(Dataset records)
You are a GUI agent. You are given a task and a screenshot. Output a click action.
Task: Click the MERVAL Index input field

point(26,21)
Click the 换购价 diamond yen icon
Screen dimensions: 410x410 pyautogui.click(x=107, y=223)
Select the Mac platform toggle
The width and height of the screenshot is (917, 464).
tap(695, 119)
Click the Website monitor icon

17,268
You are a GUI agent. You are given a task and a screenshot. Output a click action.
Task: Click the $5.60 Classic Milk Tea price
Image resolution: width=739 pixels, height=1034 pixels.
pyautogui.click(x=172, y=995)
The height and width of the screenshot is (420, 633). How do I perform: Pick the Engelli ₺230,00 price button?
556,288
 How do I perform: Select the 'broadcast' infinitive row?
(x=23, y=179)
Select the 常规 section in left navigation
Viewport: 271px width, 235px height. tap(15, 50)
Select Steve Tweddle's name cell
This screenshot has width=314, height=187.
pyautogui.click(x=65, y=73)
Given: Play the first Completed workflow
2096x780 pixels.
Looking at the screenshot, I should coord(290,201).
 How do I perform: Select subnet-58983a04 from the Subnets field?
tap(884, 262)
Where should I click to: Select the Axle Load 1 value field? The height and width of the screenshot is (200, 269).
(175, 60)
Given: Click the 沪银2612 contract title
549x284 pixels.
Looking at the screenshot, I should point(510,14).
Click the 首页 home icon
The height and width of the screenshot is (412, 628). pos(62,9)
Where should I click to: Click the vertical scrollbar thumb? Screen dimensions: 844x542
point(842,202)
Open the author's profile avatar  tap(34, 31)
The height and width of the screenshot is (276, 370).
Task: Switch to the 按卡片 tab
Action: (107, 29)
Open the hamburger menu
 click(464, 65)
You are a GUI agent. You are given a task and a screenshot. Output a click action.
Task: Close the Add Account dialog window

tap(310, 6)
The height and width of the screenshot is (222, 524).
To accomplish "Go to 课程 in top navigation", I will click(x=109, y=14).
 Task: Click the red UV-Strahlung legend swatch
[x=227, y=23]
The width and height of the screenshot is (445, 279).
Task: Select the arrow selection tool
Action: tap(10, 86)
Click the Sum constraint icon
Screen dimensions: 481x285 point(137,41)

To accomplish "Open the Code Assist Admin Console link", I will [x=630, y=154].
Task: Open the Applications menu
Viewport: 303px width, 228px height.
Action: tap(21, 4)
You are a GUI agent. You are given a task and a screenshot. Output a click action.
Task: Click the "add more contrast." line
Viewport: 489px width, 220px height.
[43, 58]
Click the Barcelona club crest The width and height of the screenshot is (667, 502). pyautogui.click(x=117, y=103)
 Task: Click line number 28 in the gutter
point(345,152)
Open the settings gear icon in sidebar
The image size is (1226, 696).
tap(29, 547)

**What to produce**:
Among the records above, only the lines between the line holding "The height and width of the screenshot is (222, 524)." and the line holding "Task: Open the Applications menu", inclusive, are to be output, exactly as written.

**Solution for this task**:
The height and width of the screenshot is (222, 524).
To accomplish "Go to 课程 in top navigation", I will click(x=109, y=14).
 Task: Click the red UV-Strahlung legend swatch
[x=227, y=23]
The width and height of the screenshot is (445, 279).
Task: Select the arrow selection tool
Action: tap(10, 86)
Click the Sum constraint icon
Screen dimensions: 481x285 point(137,41)

To accomplish "Open the Code Assist Admin Console link", I will [x=630, y=154].
Task: Open the Applications menu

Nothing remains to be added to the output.